Parenting

Some Things Change You Forever

by Deborah Cruz
Updated: 
Originally Published: 

It was a sunny Monday morning. I had just dropped my 4 year-old off at preschool. I had approximately 2 hours to get to my OBs office and have her check me and tell me nothing was wrong. As I lay there alone on the cold, hard table in the ultrasound room, I expected nothing to be wrong. I had some spotting, as I had with both of my previous pregnancies. Both times previously, everything was fine. I had overreacted. I was 10 weeks and 4 days pregnant with our third child. I just needed the ultrasound and the confirmation that everything was okay and I could continue on with my full day of errands. I wasn’t scared at all. That’s why my husband wasn’t with me. I was wrong.

The ultrasound tech made idle chit chat, apologizing for the wand of the vaginal ultrasound and any pressure that I might be feeling. Then her face went white. I knew. But it had to be a mistake. She continued on in silence. Then the words came, as if in slow motion from across the world, “I’m so sorry, I can’t find your baby’s heartbeat.”

I was in shock. All I could think was, she must have done something wrong. There is a heartbeat; she just doesn’t know what she is doing. I lay there for a couple more minutes, paralyzed and horrified. Embarrassed and humiliated, I wanted to disappear. I wanted to die. I wanted to be dead with no heartbeat, just like my baby inside me. I couldn’t talk. I didn’t cry.

I was interrupted from my internal psychotic break by the ultrasound tech taking my hand softly and telling me, once again, how very sorry she was for my loss and that she would take me downstairs to see my obstetrician “the back way”. I know it was so I wouldn’t have to walk through the waiting room filled with beautiful round bellies full of life. I knew. But it felt like, I was being taken down the back stairs because I was not worthy.

My body had failed my baby and me.
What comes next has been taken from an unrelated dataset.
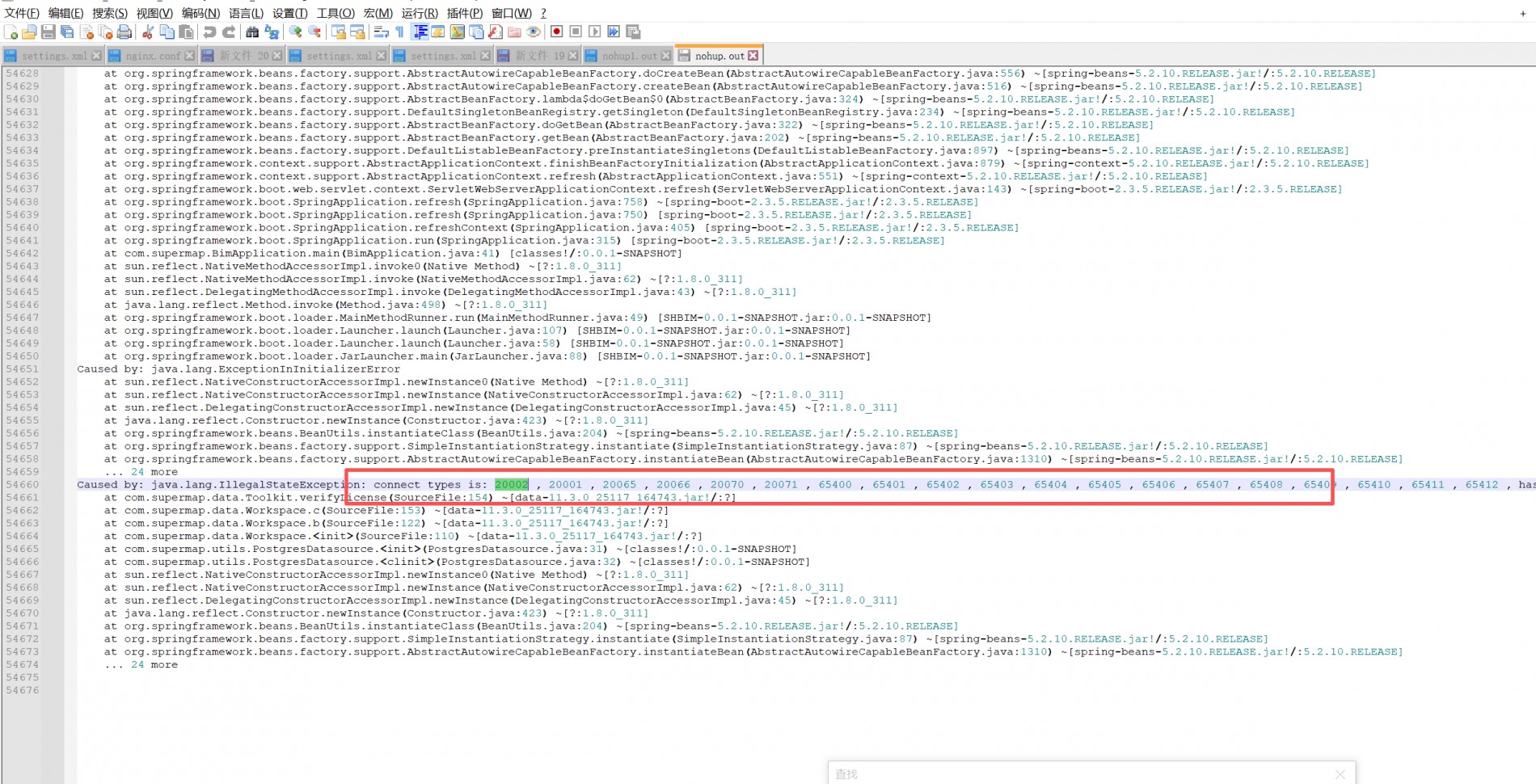Open Find with the binoculars icon
The height and width of the screenshot is (784, 1536).
coord(252,32)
There was malfunction and all I could do was take one step at a time and try not falling to the ground and crying forever. It felt surreal like I was watching this happen to someone else. I was outside of my body as I found myself in the Ob waiting room downstairs, not sure if I should politely smile or cry at the other expecting mothers. I was jealous. I was pissed. I was hurt. I felt like my initial reaction of surprise to this pregnancy had somehow made me unworthy to hold my baby. I could not speak. I saw my doctor. She explained the situation. I could barely hear her through my own thoughts. My head was so congested from holding in my pain. I was afraid to open mouth because all of the emotion would come pouring out and drown us all.

I was physically aching. My legs were shaking, my mind was racing, my head was spinning and I was alone; more alone than I have ever been in my life. I needed to hear my husband’s voice. He had to be told. I was the only one who could make that call. He knew I was at the doctor’s office. We’d been here before. We worried for nothing. It was always fine. Not this time.
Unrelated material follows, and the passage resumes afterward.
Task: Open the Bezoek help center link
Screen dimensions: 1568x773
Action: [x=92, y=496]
I dialed the number through my blurry vision, I heard his jovial voice on the other end, “How’s our baby?” I was silent. “Is everything ok?” his concern was palpable. I started to speak, but it didn’t sound like me. It couldn’t be me speaking those words. I opened my mouth and the words came out like a death sentence, “ We had a M…………” and then I began to sob in an uncontrollable and animalistic way in which I have never experienced before. I could not finish the word. It was choking me. I could not say it out loud because then it would be real and then my baby would be dead. The promise of our baby would be broken. Life would be different. I would be different. It would all be less. I would never get to hold my baby in my arms because my baby was gone.

How do you survive a miscarriage? You don’t. You are changed forever. On the day that you lose a child, you lose part of who you were and become someone new; different. Your destiny is changed. You will never be the same. Eventually, you learn to breathe again, you get up of the floor, you stop crying and you somehow carry on.